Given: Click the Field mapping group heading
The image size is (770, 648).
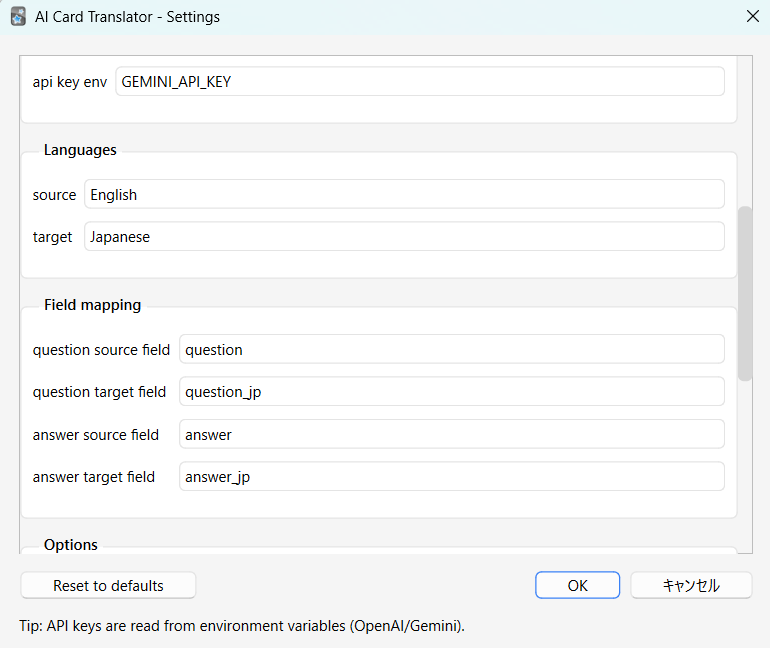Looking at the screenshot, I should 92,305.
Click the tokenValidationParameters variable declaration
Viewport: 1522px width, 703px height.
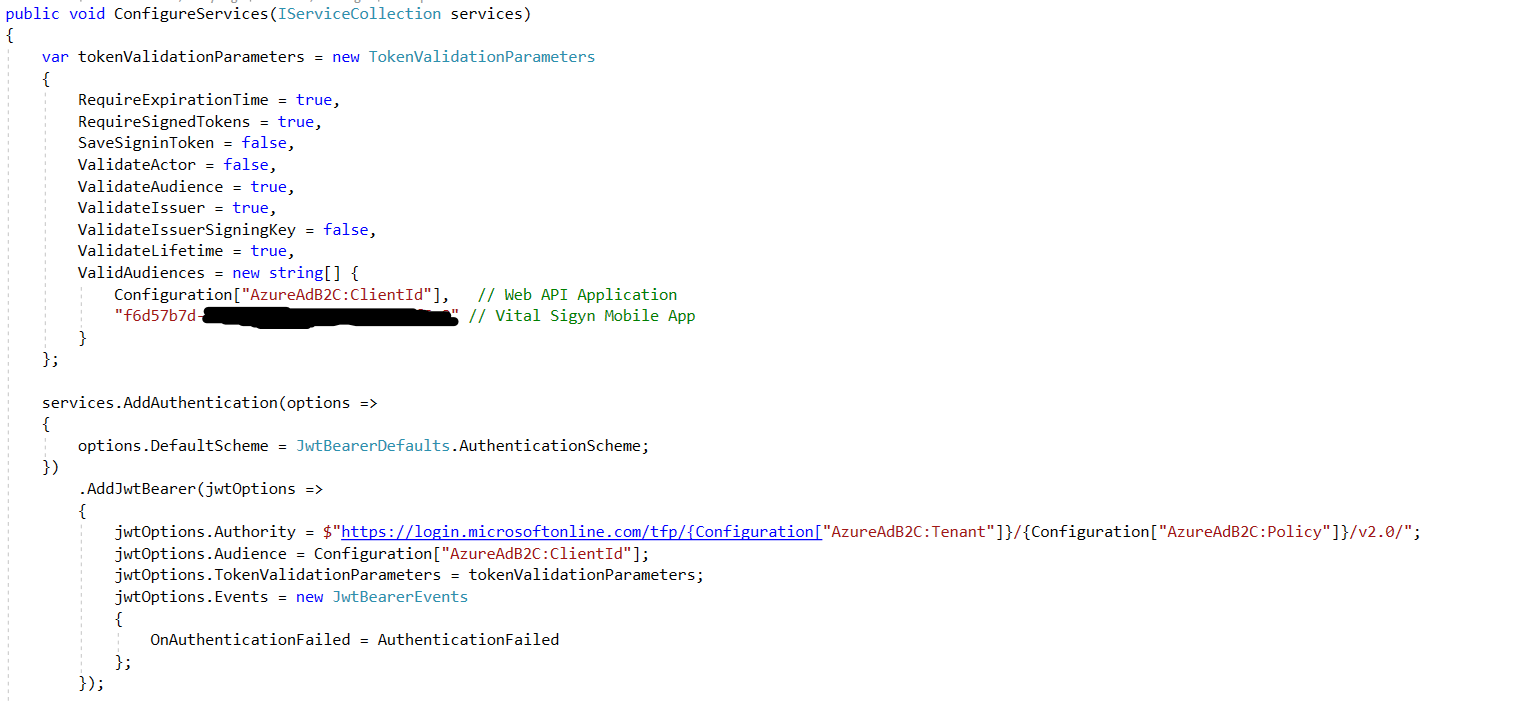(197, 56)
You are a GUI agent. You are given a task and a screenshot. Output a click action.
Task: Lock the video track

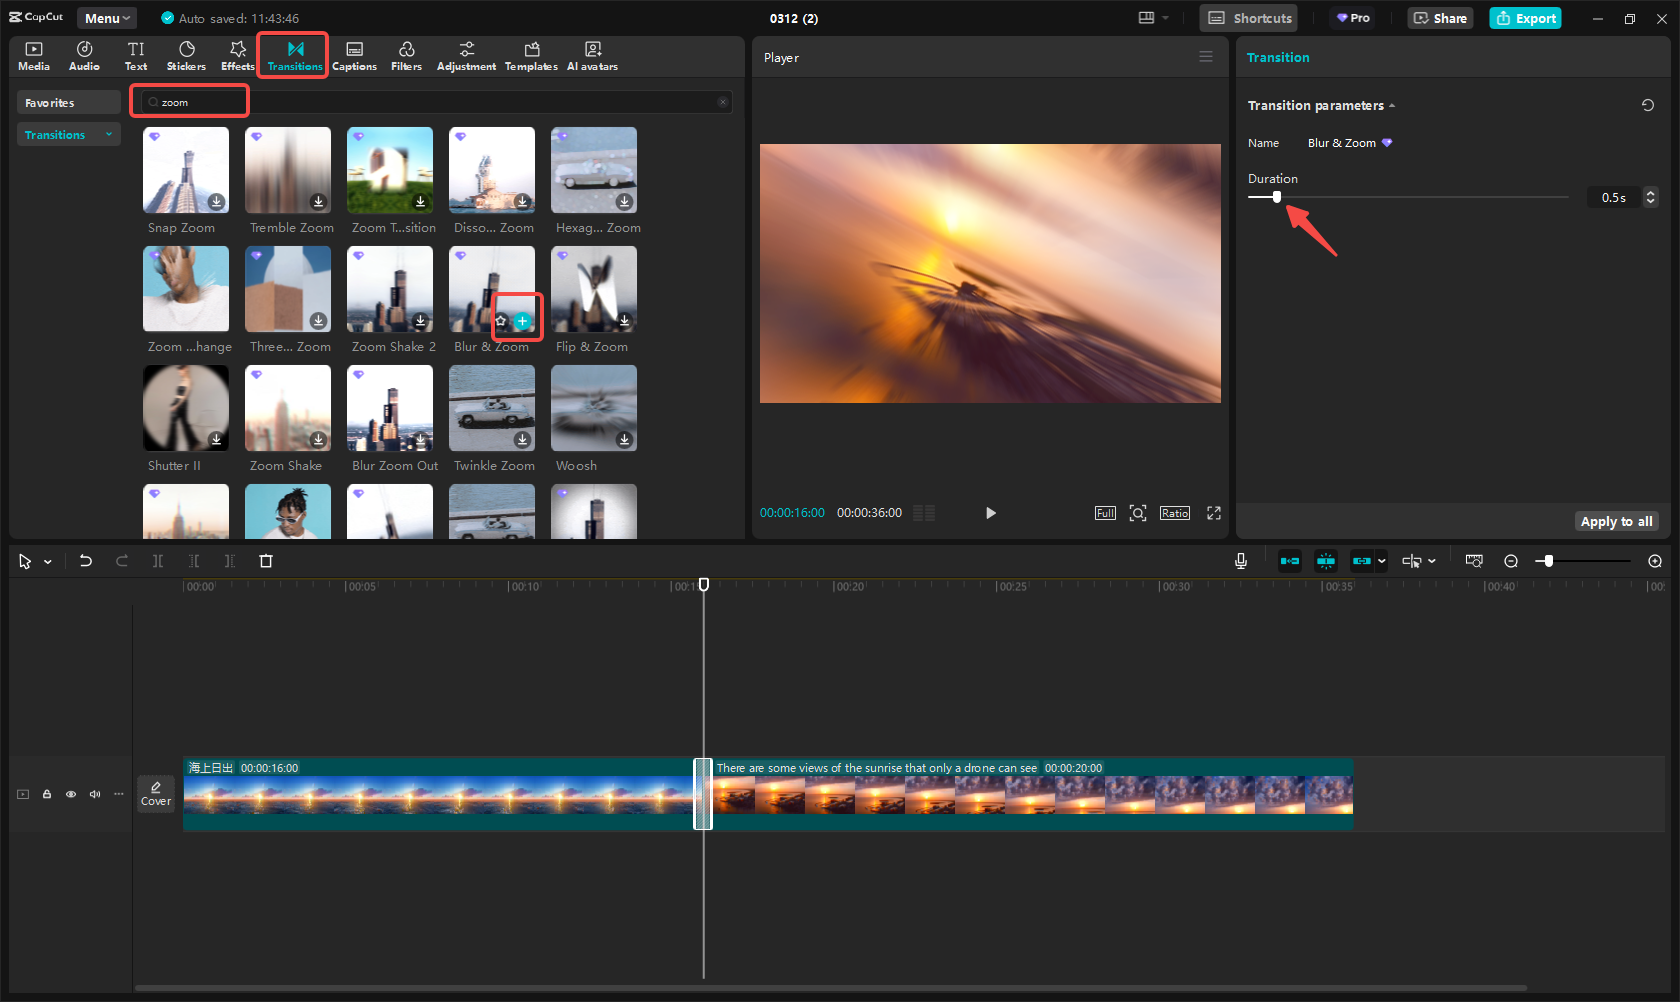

= = = = = = =

What to work on –
Give the data above as a Markdown table with two columns, "Row" and "Line text": number each row, put one line of the data in each, and skip blank lines. Leave the pictures out of the answer.

Response for this exercise –
| Row | Line text |
|---|---|
| 1 | Given: Click the Field mapping group heading |
| 2 | The image size is (770, 648). |
| 3 | Looking at the screenshot, I should 92,305. |
| 4 | Click the tokenValidationParameters variable declaration |
| 5 | Viewport: 1522px width, 703px height. |
| 6 | (197, 56) |
| 7 | You are a GUI agent. You are given a task and a screenshot. Output a click action. |
| 8 | Task: Lock the video track |